Drunken playboys, bankruptcy, one ditsy actress, a witty butler, a sneaky Texas debutante and a few talking pets make up the screwball romantic comedy Breakfast for Two.
Barbara Stanwyck stars as the aforementioned debutante, Valentine Ransome, who meets playboy Jonathon Blair (Herbert Marshall) while she’s on a trip to the big city.
After bringing him home to safety after finding him in a drunken stupor, Valentine decides that she wants to marry Jonathon — after reforming him first and pulling his company out of bankruptcy, of course. Valentine’s got the butler, Butch (Eric Blore), on her side. He helps her plot and plan to fix Jonathon’s life. The trouble is, he’s resistant to her help and happens to already be engaged to a woman named Carol (Glenda Farrell).
With such a fantastic cast, it’s no surprise that Breakfast for Two turns out to be such a hilarious and delightful comedy.

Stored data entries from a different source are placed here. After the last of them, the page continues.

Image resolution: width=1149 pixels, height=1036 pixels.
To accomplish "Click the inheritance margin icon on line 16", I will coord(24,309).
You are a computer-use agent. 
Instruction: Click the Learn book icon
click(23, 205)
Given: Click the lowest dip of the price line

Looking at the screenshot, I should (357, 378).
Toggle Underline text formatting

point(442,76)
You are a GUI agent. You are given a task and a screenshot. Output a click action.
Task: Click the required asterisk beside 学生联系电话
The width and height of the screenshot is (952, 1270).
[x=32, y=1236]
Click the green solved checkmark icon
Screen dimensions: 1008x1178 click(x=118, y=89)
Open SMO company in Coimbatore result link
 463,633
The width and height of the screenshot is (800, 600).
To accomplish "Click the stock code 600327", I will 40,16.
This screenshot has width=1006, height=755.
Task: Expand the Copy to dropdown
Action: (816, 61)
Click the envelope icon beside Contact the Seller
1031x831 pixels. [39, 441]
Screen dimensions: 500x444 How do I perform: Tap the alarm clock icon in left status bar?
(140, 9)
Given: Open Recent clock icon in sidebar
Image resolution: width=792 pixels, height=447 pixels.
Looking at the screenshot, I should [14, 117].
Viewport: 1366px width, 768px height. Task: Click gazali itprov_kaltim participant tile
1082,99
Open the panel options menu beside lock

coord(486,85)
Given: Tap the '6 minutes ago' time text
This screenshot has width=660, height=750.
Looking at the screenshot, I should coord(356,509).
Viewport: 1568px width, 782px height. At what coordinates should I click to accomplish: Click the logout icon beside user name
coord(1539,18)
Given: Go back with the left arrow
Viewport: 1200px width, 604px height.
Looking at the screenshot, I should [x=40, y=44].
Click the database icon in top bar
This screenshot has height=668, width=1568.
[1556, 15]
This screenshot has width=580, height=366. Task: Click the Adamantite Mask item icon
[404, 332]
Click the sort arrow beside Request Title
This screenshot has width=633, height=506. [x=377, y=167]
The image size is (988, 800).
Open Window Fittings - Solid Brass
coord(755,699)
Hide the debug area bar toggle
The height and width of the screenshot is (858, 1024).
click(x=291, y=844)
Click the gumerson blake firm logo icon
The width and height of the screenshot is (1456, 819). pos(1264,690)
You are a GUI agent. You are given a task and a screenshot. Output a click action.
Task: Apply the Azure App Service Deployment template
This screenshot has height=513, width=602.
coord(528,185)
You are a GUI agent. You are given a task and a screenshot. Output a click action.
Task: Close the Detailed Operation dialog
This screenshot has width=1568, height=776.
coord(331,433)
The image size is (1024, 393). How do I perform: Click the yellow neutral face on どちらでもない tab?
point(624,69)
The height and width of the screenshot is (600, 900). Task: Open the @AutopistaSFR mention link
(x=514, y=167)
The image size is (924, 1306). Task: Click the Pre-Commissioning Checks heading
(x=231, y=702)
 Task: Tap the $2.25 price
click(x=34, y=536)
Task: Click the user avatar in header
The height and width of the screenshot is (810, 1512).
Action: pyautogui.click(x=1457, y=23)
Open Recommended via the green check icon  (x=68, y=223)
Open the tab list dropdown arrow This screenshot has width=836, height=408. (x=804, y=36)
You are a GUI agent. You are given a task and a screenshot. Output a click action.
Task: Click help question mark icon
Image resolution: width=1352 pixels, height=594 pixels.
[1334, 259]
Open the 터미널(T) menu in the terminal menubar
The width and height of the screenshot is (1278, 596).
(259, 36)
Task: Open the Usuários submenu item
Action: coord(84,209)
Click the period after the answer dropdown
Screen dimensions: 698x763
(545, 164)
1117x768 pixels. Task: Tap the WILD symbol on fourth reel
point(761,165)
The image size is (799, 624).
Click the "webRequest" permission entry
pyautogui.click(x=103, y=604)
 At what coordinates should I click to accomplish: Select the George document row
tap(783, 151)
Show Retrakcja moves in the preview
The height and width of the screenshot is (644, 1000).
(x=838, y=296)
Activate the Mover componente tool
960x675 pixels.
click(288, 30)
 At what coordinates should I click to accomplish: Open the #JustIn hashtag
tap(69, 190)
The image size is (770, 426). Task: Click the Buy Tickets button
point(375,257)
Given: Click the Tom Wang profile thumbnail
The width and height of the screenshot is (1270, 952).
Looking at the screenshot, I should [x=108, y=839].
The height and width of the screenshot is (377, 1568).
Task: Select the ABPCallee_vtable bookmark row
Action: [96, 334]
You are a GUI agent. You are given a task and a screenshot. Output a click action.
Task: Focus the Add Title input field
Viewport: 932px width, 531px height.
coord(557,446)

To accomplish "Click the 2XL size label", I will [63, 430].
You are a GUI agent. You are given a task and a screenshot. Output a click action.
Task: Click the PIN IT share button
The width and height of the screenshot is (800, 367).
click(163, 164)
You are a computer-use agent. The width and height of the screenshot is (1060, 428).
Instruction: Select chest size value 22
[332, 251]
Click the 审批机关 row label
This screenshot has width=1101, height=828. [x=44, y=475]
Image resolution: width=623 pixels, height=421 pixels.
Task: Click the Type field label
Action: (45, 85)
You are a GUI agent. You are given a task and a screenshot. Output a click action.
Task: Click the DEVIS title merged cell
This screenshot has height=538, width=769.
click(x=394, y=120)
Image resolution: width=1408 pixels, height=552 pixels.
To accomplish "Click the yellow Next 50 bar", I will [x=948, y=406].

The film itself certainly does not take its cast for granted. Rather than relying on finding the kookiest possible situations to throw the characters into, the script’s comedy simply comes from the dialogue. That’s not to say that the characters don’t get into a few pickles, but even in those situations, it is the performances rather than the situations themselves that are rib-crackingly funny.
As a result, the film largely relies on the delivery by these grand actors to bring all of the laughs – something that they not only succeed in, but also carry off in an effortless manner.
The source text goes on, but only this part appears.